Wednesday, January 12, 2011

Old Country Memories: Sausage Gambling

When I was growing up in the middle to late 1980s, Taiwan had barely just emerged from under martial law, and people were relatively poor. One of the more amusing memories I have about Taiwan is the sausage gambling phenomenon at night markets or in the rear gates behind schools (where all the "illicit" and "shameful" stuff like candies and pop stands were). Gambling was and still is illegal in Taiwan, but because martial law meant swift and harsh disproportionate punishment, people never gambled in cash, but instead offered "games" for goods like soda, candy, and sausages.

A modern sausage stand.

Taiwanese sausages are sort of thin tubes of pork that is over-salted and over-sweetened. They tend to be a little dry, because they literally are hung on a rack above the grilling station. Unrefrigerated in Taiwanese weather! But whatever! They were tasty and I never got sick.

So anyway - one of the stranger things is people gamble for these sausages. Back then, prices were relatively low, so you could buy a sausage for like NT$ 5 (something like 17¢ USD). So once you bought your sausage, the dude behind the stand would grill it up for you. But if you opted to, you could gamble with your sausage.

Usually hidden under the grill, the guy had a mini roulette wheel or  a dice board, and you could gamble a sausage for more sausages!

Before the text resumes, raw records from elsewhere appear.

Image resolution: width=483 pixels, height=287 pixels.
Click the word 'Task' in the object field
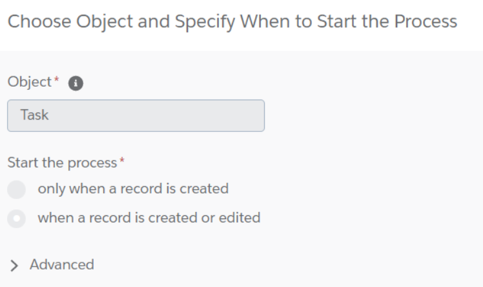34,116
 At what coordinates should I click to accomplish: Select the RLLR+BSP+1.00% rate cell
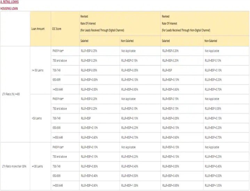pos(131,186)
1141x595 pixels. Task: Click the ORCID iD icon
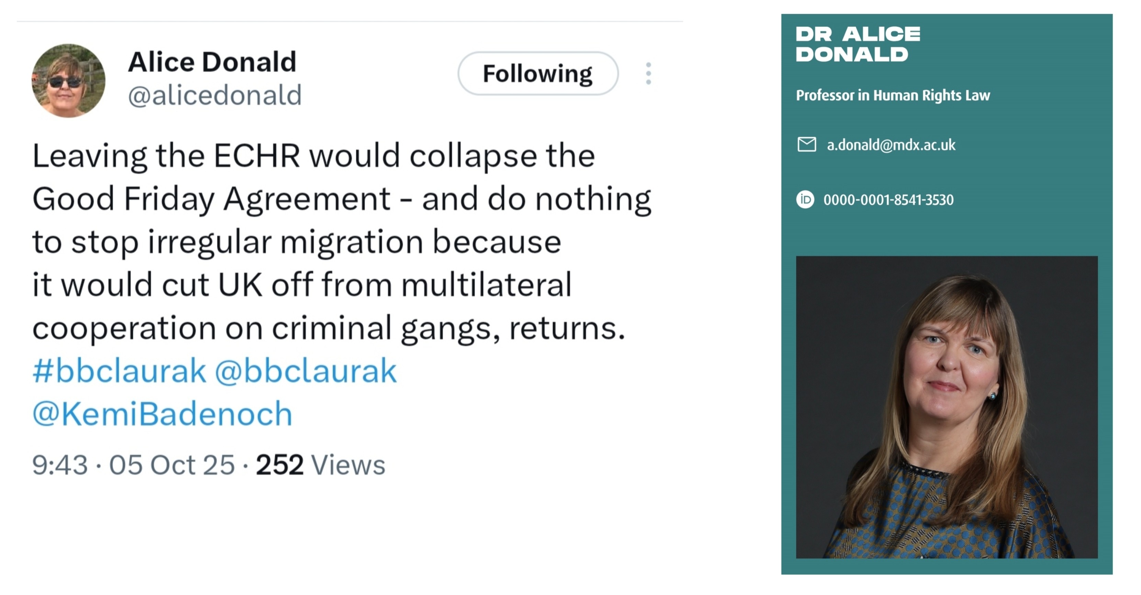(x=805, y=200)
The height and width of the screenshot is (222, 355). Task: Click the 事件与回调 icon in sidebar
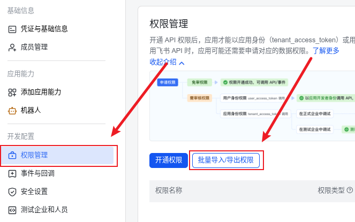point(12,173)
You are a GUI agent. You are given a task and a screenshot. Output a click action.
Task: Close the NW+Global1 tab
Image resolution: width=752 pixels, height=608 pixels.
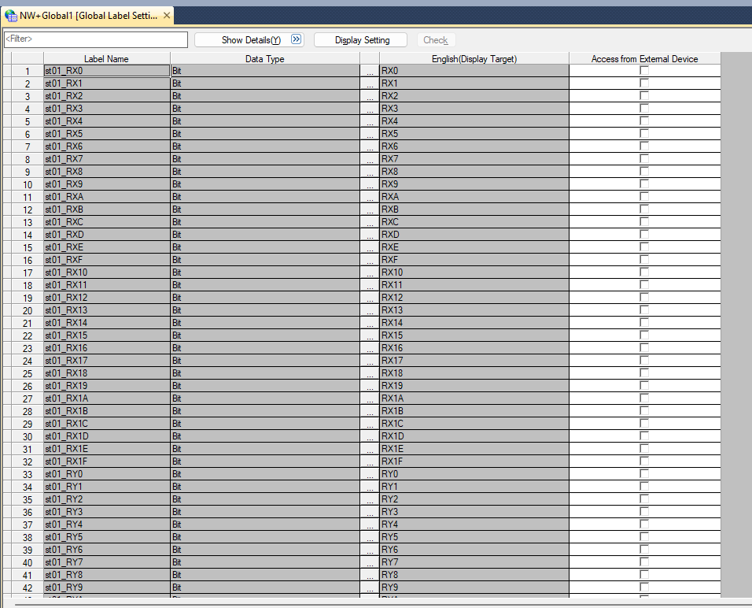click(167, 16)
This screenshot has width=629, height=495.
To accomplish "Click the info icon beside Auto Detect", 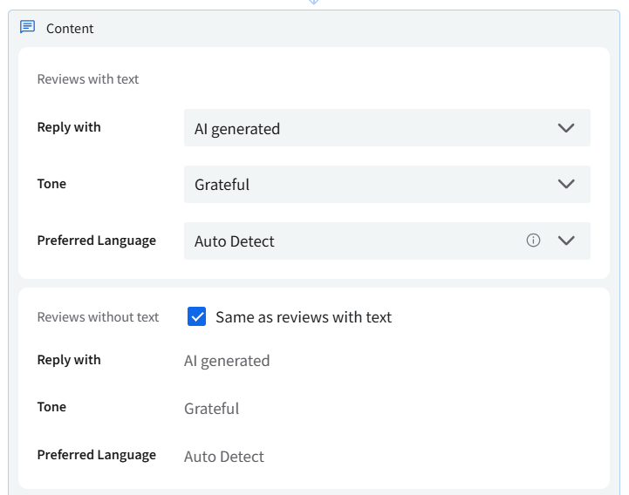I will (533, 241).
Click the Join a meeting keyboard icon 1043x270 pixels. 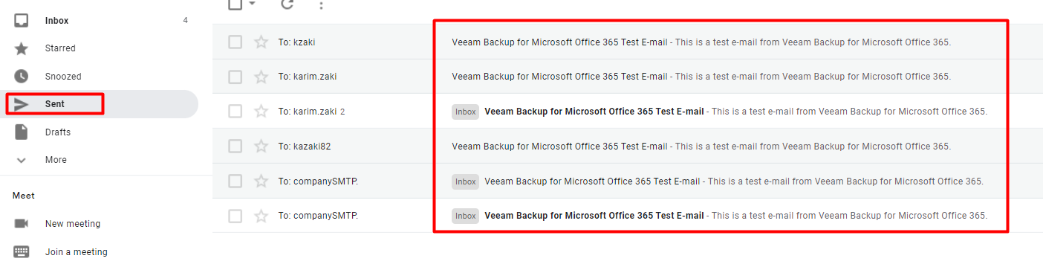22,251
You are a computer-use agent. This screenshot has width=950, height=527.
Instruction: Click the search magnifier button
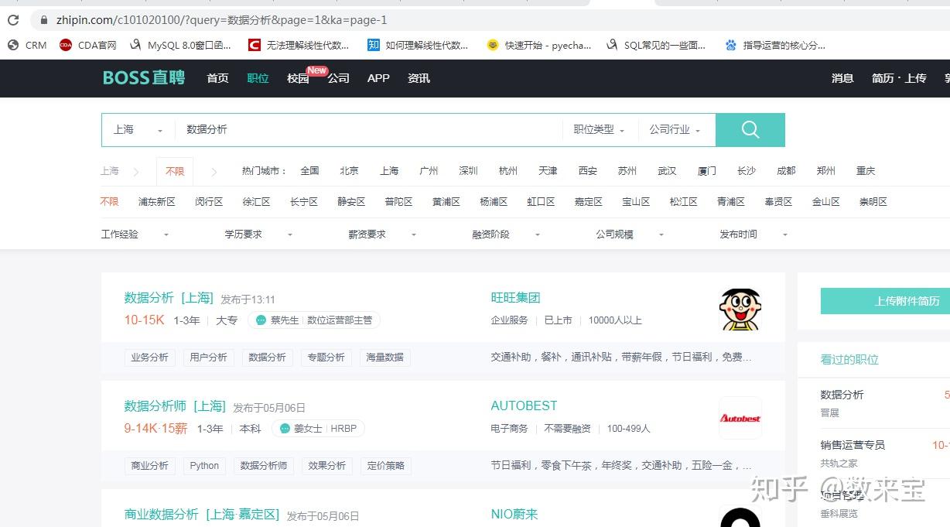tap(749, 129)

Hypothetically, you could win the entire cart and just go home with a few hundred sausages, but I don't think that ever happens because the games were probably all rigged like in any real casino, where the house always wins.

I never gambled with my sausage - probably because the only money I ever had was the random NT$ 5 that I found while I was looking at the ground. But I recall some classmates had the gambling bug.

I guess no matter where you go, there is a portion of the population that enjoys gambling. Gambling is like extreme alcoholism, if you have the genetic predisposition, all it takes is the rush of the first roll of the dice and you're hooked for life.

I guess my former classmates could say "it all began when I started gambling with my sausage."